Analyzing Wan Acceleration Workload
Last updated
Last updated
During both full and incremental job sessions, three metrics are displayed in the session data: Processed, Read and Transferred. To better understand the difference between direct data transfer and WAN accelerated mode, examine the Read and Transferred values:
Read — amount of data read from the production storage prior to applying any compression and deduplication. This is the amount of data that will be optimized by the WAN accelerator.
Transferred — amount of data written to the backup repository after applying compression and deduplication.
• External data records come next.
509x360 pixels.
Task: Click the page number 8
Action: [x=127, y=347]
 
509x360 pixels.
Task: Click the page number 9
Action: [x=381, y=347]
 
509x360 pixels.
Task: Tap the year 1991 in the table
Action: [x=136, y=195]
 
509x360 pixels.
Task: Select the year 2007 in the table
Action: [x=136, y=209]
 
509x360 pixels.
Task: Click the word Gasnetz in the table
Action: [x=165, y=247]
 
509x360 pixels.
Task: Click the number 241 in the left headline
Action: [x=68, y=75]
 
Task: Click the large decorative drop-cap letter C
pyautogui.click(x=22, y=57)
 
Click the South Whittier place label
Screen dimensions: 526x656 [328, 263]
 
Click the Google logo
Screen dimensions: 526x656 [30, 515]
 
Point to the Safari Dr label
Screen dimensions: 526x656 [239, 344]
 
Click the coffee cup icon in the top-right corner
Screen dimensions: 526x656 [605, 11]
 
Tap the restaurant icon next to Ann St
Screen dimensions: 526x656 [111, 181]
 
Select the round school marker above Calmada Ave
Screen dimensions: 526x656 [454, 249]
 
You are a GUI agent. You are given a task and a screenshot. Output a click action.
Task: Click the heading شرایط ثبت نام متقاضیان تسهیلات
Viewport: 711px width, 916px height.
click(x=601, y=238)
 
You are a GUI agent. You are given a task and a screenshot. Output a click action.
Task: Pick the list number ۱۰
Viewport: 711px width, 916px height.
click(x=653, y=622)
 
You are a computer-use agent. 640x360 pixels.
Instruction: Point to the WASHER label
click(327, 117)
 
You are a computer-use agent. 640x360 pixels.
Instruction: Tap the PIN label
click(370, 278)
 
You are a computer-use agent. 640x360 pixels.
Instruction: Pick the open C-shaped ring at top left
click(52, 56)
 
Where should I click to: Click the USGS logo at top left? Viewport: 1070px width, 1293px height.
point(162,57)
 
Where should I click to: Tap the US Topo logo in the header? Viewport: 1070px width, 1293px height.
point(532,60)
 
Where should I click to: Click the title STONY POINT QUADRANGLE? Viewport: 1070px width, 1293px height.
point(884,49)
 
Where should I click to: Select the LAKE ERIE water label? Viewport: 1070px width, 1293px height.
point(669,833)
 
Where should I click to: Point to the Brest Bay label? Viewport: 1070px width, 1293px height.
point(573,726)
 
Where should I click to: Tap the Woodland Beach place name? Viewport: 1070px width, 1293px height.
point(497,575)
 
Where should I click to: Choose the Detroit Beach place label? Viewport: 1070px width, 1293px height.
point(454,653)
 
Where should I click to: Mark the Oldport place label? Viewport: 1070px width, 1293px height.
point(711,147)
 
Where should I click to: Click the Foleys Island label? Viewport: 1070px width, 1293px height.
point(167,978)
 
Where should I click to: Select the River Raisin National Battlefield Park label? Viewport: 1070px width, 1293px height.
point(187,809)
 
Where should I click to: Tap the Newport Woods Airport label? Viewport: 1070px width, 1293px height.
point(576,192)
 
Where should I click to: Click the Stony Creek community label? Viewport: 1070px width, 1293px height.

This is the amount of data that will be processed by the backup copy job running in Direct Transfer mode (without WAN acceleration), assuming all VMs from the backup job are included in the backup copy job.
When analyzing a backup copy job you can see the same metrics in the job session Data: Processed, Read and Transferred. Comparing the backup copy job with WAN acceleration enabled and the backup job, it is possible to correlate the information in both outputs.
The amount of Processed blocks in the backup copy job session is equal to the amount of Read blocks in the backup job session. This is the most important metric, as it is the amount of data that has to be processed by the WAN accelerator.
The number of Read blocks for the backup copy job is typically higher than the amount of Processed - this is due to the backup copy job using a differing fingerprinting algorithm that works with a different block size compared to the fingerprinting algorithm and block size used by backup jobs that created the original backup file. For this reason, this metric can be ignored.
The amount of Transferred data is the amount of data actually transferred over the WAN link.